I heard the key turn in the door and behind me Meg came into the room. I could smell her. She smelled of iron and salt and hunger.
‘I don’t want to become one of you,’ I said.
‘It’s too late,’ she said. ‘You need us now.’
‘Not you. I don’t need you.’
‘That will change with the third bite,’ she said. ‘That will bind you to me.’
‘I won’t let you bite me,’ I said.
‘Yes you will. When the time comes you will beg me to bite you.’
She didn’t come near me. She had a tray of food which she put on the floor beside the bed, and then she left.
I looked at the food. Beef broth, liver, crispy bacon, slices of pork, raw eggs in a glass. I didn’t want to eat her food. I ran my finger across the surface of the liver and licked it. Then I picked up and took a bite. I chewed it and swallowed and it became a part of my body. I wanted more. I wanted to eat it all.
I emptied my pockets out onto the tray, scattering the meat with seed and stalk and root.
Belladonna, papaver, datura, digitalis, mandragora, henbane, convallaria.
Monkshood.
I went back to the window. Where was Peter? Did he think I didn’t love him?
When I woke it was morning and the tray by my bed was empty. I didn’t remember eating any of the food, but I felt com
fortable. The knives had stopped. I was heavy and couldn’t move, but it was pleasant. I lay on the sheets and felt the weight of my limbs pinning me down. My skin felt like satin and I could feel the spaces between my toes and my fingers. My breath sounded like a distant sea.
Outside the sky got lighter. Clouds had come in during the night and they hung grey and still. There was no breeze. The trees were silent as winter. Nothing worried me. I put my fingers into the pocket of my shirt, but there was nothing there.

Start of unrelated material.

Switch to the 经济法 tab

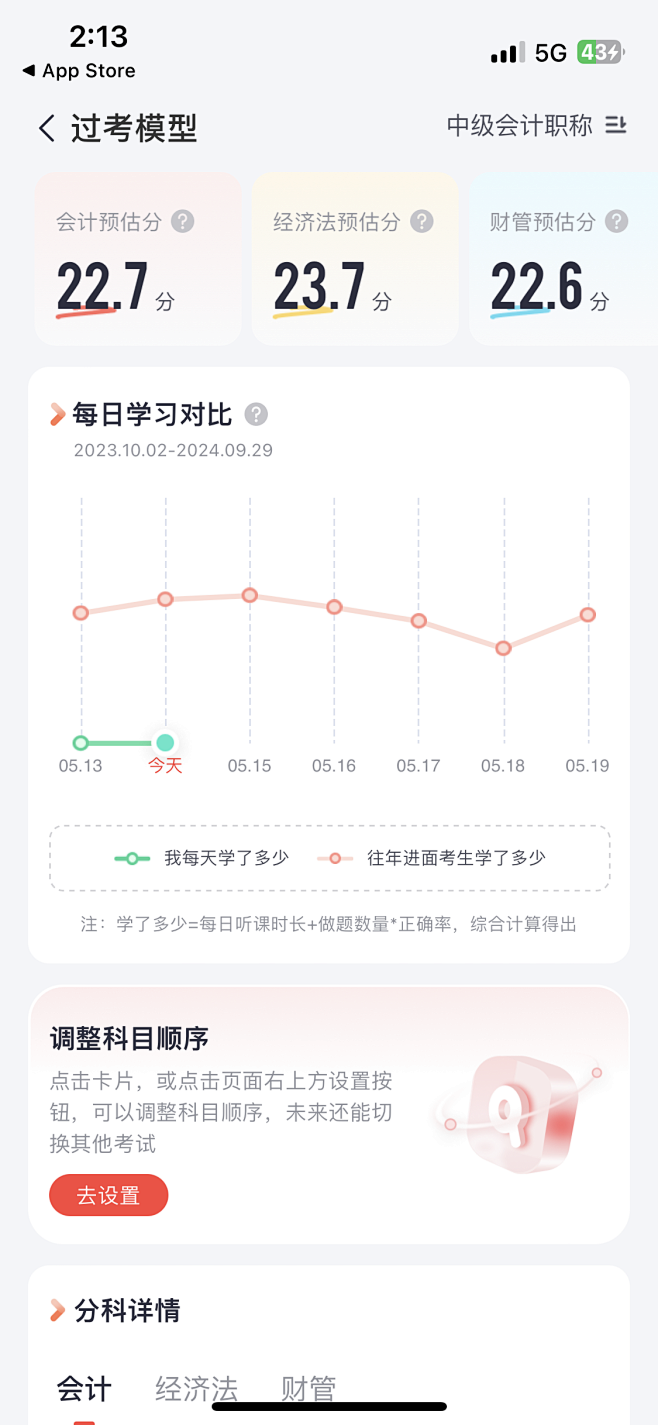[197, 1388]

After a long time Meg came in. She looked at the empty tray and she looked at me lying on the bed and she smiled.
‘I ate everything,’ I whispered.
I turned my head away from her. It was all the movement I could manage.
She knelt beside me and touched the smooth skin of my neck.
‘It’s time,’ she said.
She leaned forward, then stopped. I heard her swear but I couldn’t respond. My blood had stopped moving and it was no good to her. I was immobile. The last sound I heard was her indrawn hiss.
48. Peter
That night there was cloud and then there were stars. Peter ran underneath them. His legs moved and his hooves bounced on the springy turf. Bounding over boulders and stone walls, he became the movement. The night breathed into him and filled him until the stars were his eyes, his skin and hair as inconsequential as the dead grass heads that moved in the breeze beside the path. He grew to fill the night and his body was nothing except movement and the passage of air.
North of Settle he headed for Ingleborough, springing up the hillside, desperate for the touch of the sky on his face, the glimpse of the moon reflected in the sea at Morecambe Bay. He reached the top, panting and sweaty, and ran on past the trig point and the shelter to the edge of the plateau.
There were so many stars, so bright, each one stamped into the darkness. In front of him the land unfolded in dark layers like a tumbled duvet; beyond, the smooth glimmer of the distant sea.
He stood still. Nothing changed, except that the sweat dried on his skin. Cold crept into his coat, making the hairs stand on end to trap the warmth from his run. The moon moved across the sky, and clouds gathered to the south with a whisper of warmer air. He curled in the lee of the shelter and fell asleep.